Security at the forefront of drive design and manufacturing.
To help protect your drive from unwanted intrusion and control, Western Digital has a comprehensive process and approach to drive security that’s based on a secure enclave.
During manufacturing, enterprise drives are protected by commands authenticated by an in-house Hardware Security Module (HSM).
These commands are:
• Only available within the Western Digital facility
• One-time use
• Limited to a specific drive serial number
The secure boot feature verifies a drive’s firmware is from an authenticated source—every time the drive is booted up. With a multi-stage loader system, each loader stage is responsible for loading and verifying the next image before transferring control to the next image. This implements a chain-of-trust during the boot process, enabled by a secure enclave.

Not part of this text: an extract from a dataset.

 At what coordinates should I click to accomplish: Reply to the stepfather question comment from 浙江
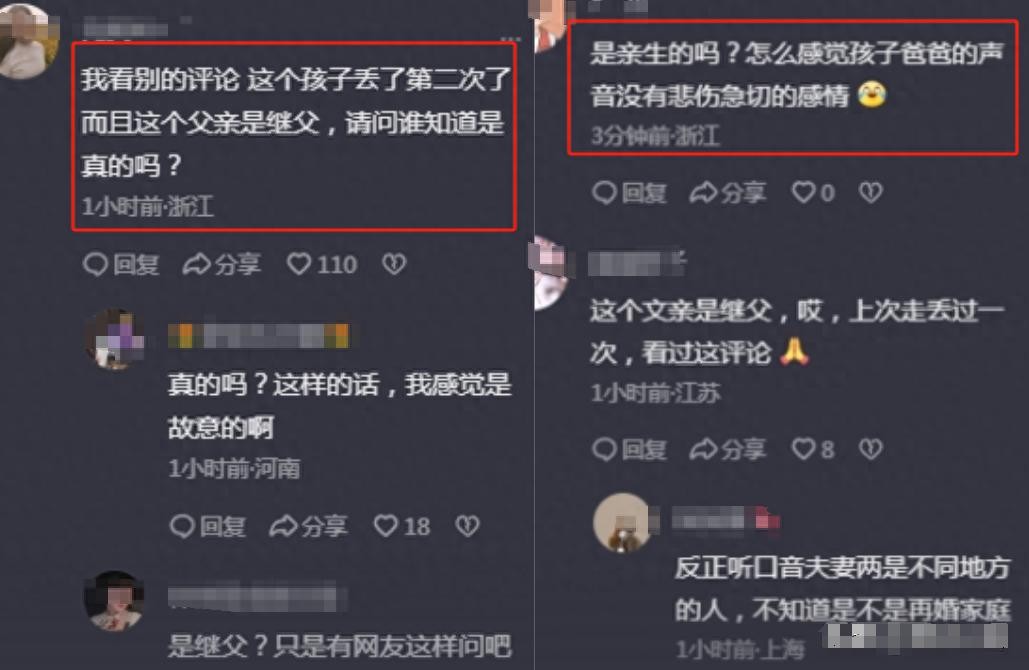point(121,264)
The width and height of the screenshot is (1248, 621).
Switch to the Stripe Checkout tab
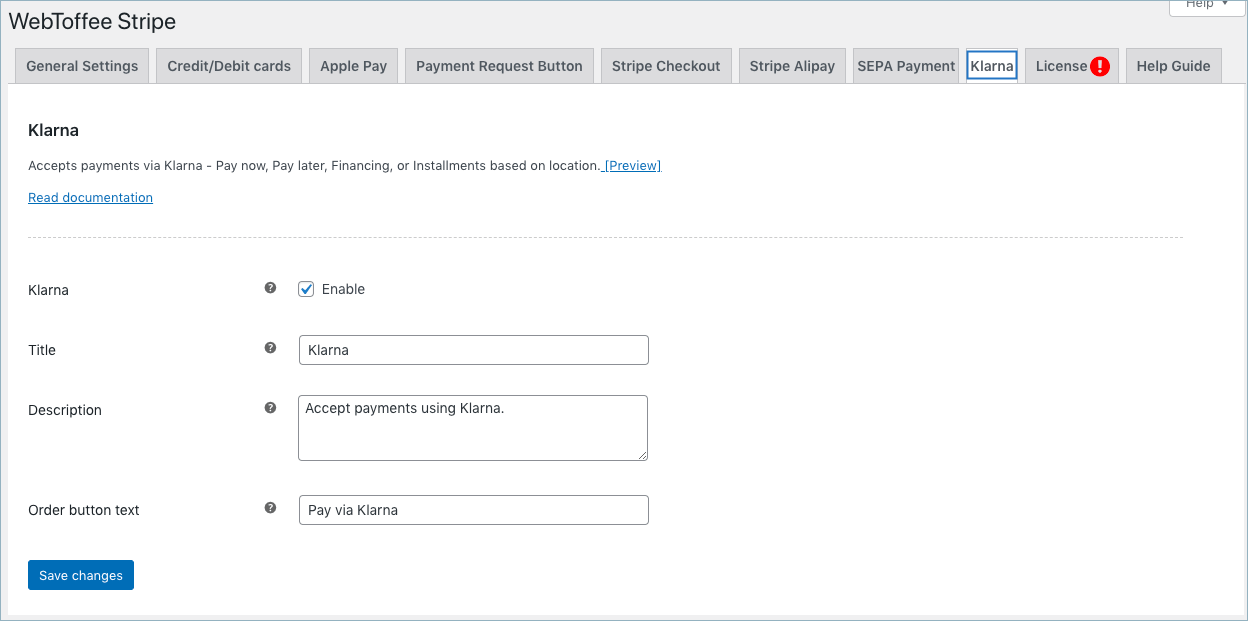[666, 65]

The secure download feature ensures that only Western Digital signed firmware is accepted by a drive. A digital signature algorithm is used to verify the firmware signatures. To guarantee cryptographic separation, unique keys are used for different customers and security models. Additionally, secure rollback prevention and key revocation features are made available.
When enterprise drives ship out from our manufacturing facilities, all physical and logical debug ports are disabled. Commands to enable any debug capability on the drive are authenticated by the HSM. In addition, there are documented field failure analysis capabilities that utilize the same authentication mechanism.
On top of internal validation of our security processes, we work with trusted third parties to audit device integrity and data-at-rest protection claims. These third party audits confirm that we have sound development practices, with strong supporting documentation and implementation.
References to certain features or services do not imply that they will be made available in all countries or an all products.